● TEXT FOR ANALYSIS
=== Begin Enclosure ===

# need hay storage ideas and pics



## singinggoatgirl (Apr 13, 2016)

I'd like to store more hay so i can get through winter, but I don't know how to store it. I live in a very humid environment. I'm also a very visual learner, so pictures of your hay storage would be appreciated. Cheap/red-neck/jerry-rigged storage area pics perfectly acceptable.


----------



## Goats Rock (Jun 20, 2011)

I can tell you what not to do! Don't store directly on the ground, use pallets with wide gaps between the slats. (For air flow) don't enclose completely with tarps, or let the tarps touch the hay. (Condensation will cause hay molding). 

How many bales are you planning on getting?


----------



## singinggoatgirl (Apr 13, 2016)

100 bales would get me through the winter.


----------



## singinggoatgirl (Apr 13, 2016)

Don’t enclose completely... so those tarp carport things would be a bad idea? Or do you just leave a flap open?

Edited for autocorrect issues...


----------



## toth boer goats (Jul 20, 2008)

Pallets to set them on works well, keeps the hay off the ground and allows air flow.


----------



## Goats Rock (Jun 20, 2011)

I was talking about those tarps Walmart sells. The portable garages would probably work, especially if you have airflow.


----------



## Trollmor (Aug 19, 2011)

Yes, air all around, especially if the weather is humid. It can mould anyway ... In older times farmers used to salt the hay to prevent mould.


----------



## NigerianDwarfOwner707 (May 17, 2018)




----------



## TexasGoatMan (Jul 4, 2015)

Singinggoatgirl, If you decide to use the portable carport, why not close both sides and the back. Then place 4X4 post on the ground and lay 1X4 runners across the 4X4s and spaced them a few inches apart to allow for air circulation and stack as high as possible. I think you can get 100 bales under a regualr carport if you do it that way.

=== End Enclosure ===

(Stored data)

=== Begin Enclosure ===

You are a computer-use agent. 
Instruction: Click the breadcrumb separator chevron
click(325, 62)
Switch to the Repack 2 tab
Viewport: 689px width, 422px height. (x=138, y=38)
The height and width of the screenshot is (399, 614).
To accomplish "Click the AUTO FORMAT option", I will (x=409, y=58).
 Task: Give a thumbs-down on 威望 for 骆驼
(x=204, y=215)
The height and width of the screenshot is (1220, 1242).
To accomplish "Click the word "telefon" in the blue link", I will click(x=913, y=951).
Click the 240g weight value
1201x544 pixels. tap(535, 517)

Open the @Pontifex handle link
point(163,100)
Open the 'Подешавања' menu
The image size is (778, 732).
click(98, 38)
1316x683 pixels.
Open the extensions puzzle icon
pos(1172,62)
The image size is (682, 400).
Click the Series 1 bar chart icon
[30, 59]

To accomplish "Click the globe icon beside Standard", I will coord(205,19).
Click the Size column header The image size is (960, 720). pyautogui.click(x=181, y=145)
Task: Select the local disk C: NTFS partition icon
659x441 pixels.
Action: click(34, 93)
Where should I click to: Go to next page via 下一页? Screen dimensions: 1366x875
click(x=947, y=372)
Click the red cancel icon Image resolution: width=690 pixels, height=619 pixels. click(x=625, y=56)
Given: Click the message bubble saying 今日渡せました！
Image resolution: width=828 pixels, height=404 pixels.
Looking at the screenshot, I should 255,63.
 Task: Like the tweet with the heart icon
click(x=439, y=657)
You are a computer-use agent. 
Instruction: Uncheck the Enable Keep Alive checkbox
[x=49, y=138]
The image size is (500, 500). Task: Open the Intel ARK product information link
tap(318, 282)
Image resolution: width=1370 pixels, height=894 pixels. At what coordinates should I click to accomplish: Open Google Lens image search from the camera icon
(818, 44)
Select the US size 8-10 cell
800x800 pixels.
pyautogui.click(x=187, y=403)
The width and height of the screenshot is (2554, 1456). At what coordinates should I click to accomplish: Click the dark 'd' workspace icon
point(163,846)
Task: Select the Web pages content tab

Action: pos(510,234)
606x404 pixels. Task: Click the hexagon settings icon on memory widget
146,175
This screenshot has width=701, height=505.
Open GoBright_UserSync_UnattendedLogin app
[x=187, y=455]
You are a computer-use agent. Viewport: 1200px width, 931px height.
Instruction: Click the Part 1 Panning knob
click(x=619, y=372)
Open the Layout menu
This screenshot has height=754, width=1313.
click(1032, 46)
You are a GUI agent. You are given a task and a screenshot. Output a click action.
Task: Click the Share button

=== End Enclosure ===

● ACTIVITY 1
Give each username that heads a post in the hay storage thread, listing every name once.
● ACTIVITY 2
Carry on the hay storage thread past its final post.

● FINAL ANSWER 1
singinggoatgirl
Goats Rock
toth boer goats
Trollmor
NigerianDwarfOwner707
TexasGoatMan

● FINAL ANSWER 2
----------



## Calistar (Jan 16, 2017)

I have one of those carports. The tarp ones that Harbor Freight sells. I put pallets down and put my hay on that. When the weather is nice, I leave the front flap unzipped (but not open because rolling it up is a pain!) 

The one I have is not durable at all. The frame bent on the second night because there was a mild rainstorm and the flimsy anchors it came with pulled out. And a year later, the tarp has worn through several places at the top, and is now getting holes/tears in the side, too. I put a second tarp over the top, so it's still usable, but definitely not durable. It also doesn't hold as much as I thought it would, but I'm sure I'm not utilizing the space well. I only have hay stacked along one side, so I can get through with a hand truck to load and unload, and I only stack 2 or 3 bales high because that's all I can manage.

That said, it sure beats my prior system (a leaky corner of a shed that only had space for 3 or 4 bales.) I also haven't had any problems with mold, but I'm in California on the central coast, so it's pretty hot and dry here.


----------



## Trollmor (Aug 19, 2011)

NigerianDwarfOwner707 said:


> View attachment 152291
> View attachment 152293


Looks very nice and dry! An old farmer taught me to store such bales on the side, with the cuts upwards.


----------



## NigerianDwarfOwner707 (May 17, 2018)

Trollmor said:


> Looks very nice and dry! An old farmer taught me to store such bales on the side, with the cuts upwards.


Super dry, pretty happy with the storage. Interesting, I wonder why.


----------



## Goat_Scout (Mar 23, 2017)

I just have mine in the barn piled on top of pallets. Never had the hay get moldy.


----------



## Trollmor (Aug 19, 2011)

NigerianDwarfOwner707 said:


> Super dry, pretty happy with the storage. Interesting, I wonder why.


It has something to do with the drying. After all, hay is a biologically active product, not fully dry when packed.


----------



## Goatzrule (Feb 7, 2013)

We use an old horse trailer. Id try to avoid storing it in the barn as hay can catch fire very quickly.


----------



## Treva Brodt (Jan 11, 2019)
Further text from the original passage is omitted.